_EXERCISE GOAL_:
Every entry in the data below needs to be repeated exactly.

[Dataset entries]
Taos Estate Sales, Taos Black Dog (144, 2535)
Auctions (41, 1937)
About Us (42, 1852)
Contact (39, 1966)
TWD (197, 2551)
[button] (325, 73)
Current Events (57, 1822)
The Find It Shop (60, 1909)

_ANSWER SECTION_:
Taos Estate Sales, Taos Black Dog (144, 2535)
Auctions (41, 1937)
About Us (42, 1852)
Contact (39, 1966)
TWD (197, 2551)
[button] (325, 73)
Current Events (57, 1822)
The Find It Shop (60, 1909)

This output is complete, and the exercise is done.